It is clear why VMware is excited about delivering the Virtual SAN product, but you might be wondering why its parent, EMC, which is the dominant supplier of actual SANs, is eager to see VMware succeed at become a server vendor.

The reason is simple: EMC can't stop storage virtualization, and as the rise of Nutanix, Scale Computing, and SimpliVity demonstrates, it cannot stop upstarts from outside of the EMC-VMware collective from taking on EMC's real SAN business. And so, in many situations, VMware's vSAN will be taking business away from the traditional SAN suppliers, including EMC. This is a lot better for EMC, which owns 85 percent of VMware, than losing deals to Nutanix, Scale Computing, and SimpliVity, which sell converged and virtualized server-storage clusters, or losing deals to a host of other virtual storage array appliance makers.

As Pat Gelsinger, VMware's CEO and the former head of Intel's enterprise chip business as well as its first CTO, explains it, VMware has some advantages when it comes to virtualizing storage and managing data.

VMware CEO Pat Gelsinger

VMware CEO Pat Gelsinger

"The hypervisor gives us a unique position to think about storage," explained Gelsinger at the launch event for vSAN. The virtual machine container riding atop the ESXi hypervisor, said Gelsinger, allows VMware to peer into applications and see what is going on in there as well as looking down below the hypervisor to see what is going on in the underlying servers, storage, and networking infrastructure and – here is the important point – sit in the I/O path between storage devices and the virtual machine containers. "Nobody else in the stack has the potential to enable storage in this way."

_Available data_
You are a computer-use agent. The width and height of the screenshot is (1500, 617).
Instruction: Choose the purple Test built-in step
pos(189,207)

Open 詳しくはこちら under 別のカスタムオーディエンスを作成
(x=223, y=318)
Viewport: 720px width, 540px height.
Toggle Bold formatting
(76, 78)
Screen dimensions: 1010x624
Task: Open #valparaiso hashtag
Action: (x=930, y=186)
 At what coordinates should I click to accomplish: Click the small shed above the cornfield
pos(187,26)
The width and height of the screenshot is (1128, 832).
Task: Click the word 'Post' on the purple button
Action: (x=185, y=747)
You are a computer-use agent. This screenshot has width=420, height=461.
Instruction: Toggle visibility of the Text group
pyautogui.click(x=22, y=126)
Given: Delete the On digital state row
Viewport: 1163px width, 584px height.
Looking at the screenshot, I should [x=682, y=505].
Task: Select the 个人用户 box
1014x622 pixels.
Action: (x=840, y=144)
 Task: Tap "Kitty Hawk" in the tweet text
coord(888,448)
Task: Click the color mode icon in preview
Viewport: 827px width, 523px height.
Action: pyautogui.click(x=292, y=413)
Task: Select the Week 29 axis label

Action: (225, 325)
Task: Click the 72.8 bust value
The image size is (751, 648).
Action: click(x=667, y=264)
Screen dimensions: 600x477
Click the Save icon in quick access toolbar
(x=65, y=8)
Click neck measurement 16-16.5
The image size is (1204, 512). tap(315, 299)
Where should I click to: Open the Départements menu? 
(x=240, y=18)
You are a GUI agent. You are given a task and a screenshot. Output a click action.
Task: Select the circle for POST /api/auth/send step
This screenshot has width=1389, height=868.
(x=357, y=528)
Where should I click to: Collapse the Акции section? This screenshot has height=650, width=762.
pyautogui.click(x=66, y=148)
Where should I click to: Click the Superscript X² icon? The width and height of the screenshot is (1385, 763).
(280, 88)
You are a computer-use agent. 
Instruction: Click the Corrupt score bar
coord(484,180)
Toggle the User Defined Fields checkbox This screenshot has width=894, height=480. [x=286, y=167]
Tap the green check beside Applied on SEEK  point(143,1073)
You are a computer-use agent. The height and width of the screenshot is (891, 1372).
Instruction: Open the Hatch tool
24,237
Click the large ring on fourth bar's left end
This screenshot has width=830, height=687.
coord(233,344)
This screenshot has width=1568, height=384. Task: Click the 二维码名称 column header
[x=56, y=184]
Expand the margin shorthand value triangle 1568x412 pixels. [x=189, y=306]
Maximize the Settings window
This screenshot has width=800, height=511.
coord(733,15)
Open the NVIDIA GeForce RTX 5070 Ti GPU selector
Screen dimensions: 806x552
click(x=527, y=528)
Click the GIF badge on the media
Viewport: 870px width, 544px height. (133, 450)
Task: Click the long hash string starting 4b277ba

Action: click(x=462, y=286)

_Task item 1_
Return the part of the passage on VMware's Virtual SAN starting at "As Pat Gelsinger, VMware's" and ending at "and managing data.", word for word.
_Task item 2_
Name every company mentioned in the passage on VMware's Virtual SAN, in the order each first appears.
The items come from a different source than the passage on VMware's Virtual SAN.

_Task response 1_
As Pat Gelsinger, VMware's CEO and the former head of Intel's enterprise chip business as well as its first CTO, explains it, VMware has some advantages when it comes to virtualizing storage and managing data.

_Task response 2_
VMware, EMC, Nutanix, Scale Computing, SimpliVity, Intel